Horse 1750 - BIG Numbers On The Doors

Motor Racing is expensive; hideously expensive; so expensive beyond club level motor racing, virtually every car which is put onto a race track becomes a mobile billboard. The thing about having a mobile billboard doing 200mph is that in order to communicate the message of the brand who happens to be paying the bills, it all has to be done fairly efficiently.
In a far off smoky past, the most memorable liveries put on race cars, were provided by the tobacco companies who had their logos and colours writ large across these modern day chariots; with all the subtlety of an egg being struck with a sledgehammer (see Horse 1349).
The thing is though, it isn't just the various tunes of whoever happens to be paying the piper which is memorable. Sometimes, the drivers themselves become like a sort of brand; with their own personal number being on display.

This year, Formula One got around to assigning personal numbers to drivers which they will have for their entire career. MotoGP has been doing this for a while now, with Valentino Rossi's 46, Marc Márquez' 93 or Barry Sheene's famous 7. In Australian Touring Car racing, Dick Johnson ran 17 for many years and Peter Brock continued to use 05 long after the Victorian Department of Transport stopped their association.
The way I see it, it makes perfect sense that a number is part of a driver's personal brand; which is as marketable as anything else. Since motor racing is (and let's be brutally honest about this) more or less gloriously pointless, it then becomes a matter of telling a story; stories are memorable if we see the same characters over and over again.

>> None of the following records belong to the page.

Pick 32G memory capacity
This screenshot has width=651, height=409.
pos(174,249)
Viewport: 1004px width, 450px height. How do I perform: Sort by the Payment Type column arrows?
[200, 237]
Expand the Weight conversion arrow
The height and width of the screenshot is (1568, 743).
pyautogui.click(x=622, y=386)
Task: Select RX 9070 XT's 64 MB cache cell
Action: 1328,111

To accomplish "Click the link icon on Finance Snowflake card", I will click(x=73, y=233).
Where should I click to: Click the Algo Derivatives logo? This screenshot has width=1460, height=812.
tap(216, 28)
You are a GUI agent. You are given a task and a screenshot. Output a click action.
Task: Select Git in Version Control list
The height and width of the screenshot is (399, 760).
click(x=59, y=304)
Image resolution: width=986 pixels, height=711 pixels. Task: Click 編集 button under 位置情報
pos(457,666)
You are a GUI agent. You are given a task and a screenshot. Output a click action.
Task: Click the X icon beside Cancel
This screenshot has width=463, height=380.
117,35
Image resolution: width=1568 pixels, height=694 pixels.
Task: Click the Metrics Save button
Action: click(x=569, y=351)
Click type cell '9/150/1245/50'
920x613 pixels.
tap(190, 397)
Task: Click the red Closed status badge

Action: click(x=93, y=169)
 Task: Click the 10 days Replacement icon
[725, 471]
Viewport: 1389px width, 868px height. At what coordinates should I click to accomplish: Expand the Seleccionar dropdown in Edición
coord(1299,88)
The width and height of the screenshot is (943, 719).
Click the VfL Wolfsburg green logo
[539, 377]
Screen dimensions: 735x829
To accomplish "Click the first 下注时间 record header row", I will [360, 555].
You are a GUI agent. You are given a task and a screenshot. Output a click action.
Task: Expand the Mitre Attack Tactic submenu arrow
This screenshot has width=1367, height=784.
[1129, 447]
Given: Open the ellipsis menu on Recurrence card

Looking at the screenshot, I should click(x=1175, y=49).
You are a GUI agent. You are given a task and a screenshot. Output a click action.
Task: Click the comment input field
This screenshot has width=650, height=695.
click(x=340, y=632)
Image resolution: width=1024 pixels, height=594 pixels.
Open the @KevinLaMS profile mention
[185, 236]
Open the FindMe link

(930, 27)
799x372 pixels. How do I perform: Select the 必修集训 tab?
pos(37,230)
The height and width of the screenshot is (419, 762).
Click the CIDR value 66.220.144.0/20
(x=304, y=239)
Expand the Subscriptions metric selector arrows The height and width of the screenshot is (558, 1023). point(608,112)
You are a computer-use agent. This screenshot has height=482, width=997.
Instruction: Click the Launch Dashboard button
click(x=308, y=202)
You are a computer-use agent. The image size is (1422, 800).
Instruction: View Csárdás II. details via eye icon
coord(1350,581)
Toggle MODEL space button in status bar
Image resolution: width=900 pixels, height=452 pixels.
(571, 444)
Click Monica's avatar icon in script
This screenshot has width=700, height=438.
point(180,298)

To that end, I don't understand why a billboard which is moving at 200mph needs to relegate what could be a marketable thing, to the status of a small yellow blob in a side window. Whilst money talks, does it really need to yell so loudly that you can't even tell the difference between two identical cars?
NASCAR in the United States learnt this trick years ago - make the numbers on the doors and the roof sufficiently large enough so that you can actually identify who is who. When two dozen fast moving objects go past, all roughly the same size and you can tell which ones are which, then surely that seals the argument doesn't it?

This is why I now present the following exhibit:


In all three cases it's obvious from far away what the numbers are. If your intent is to communicate a message as quickly as possible, then why not do that. While we're at it, why not make the liveries nice and simple as well. The reason that people remember good logos and designs is because they often only have a few design elements. The fact that the Nissan, which is the bottom of the three, is able to ape something which still lives in the memory 30 years later is because the original colour scheme was nice and simple. If people can at best remember only about ten things at once, why force them to do so?

Do something simple and concise once and people will remember it forever. That works equally as well for logos, corporate brands and even something as obvious as putting big numbers on the doors.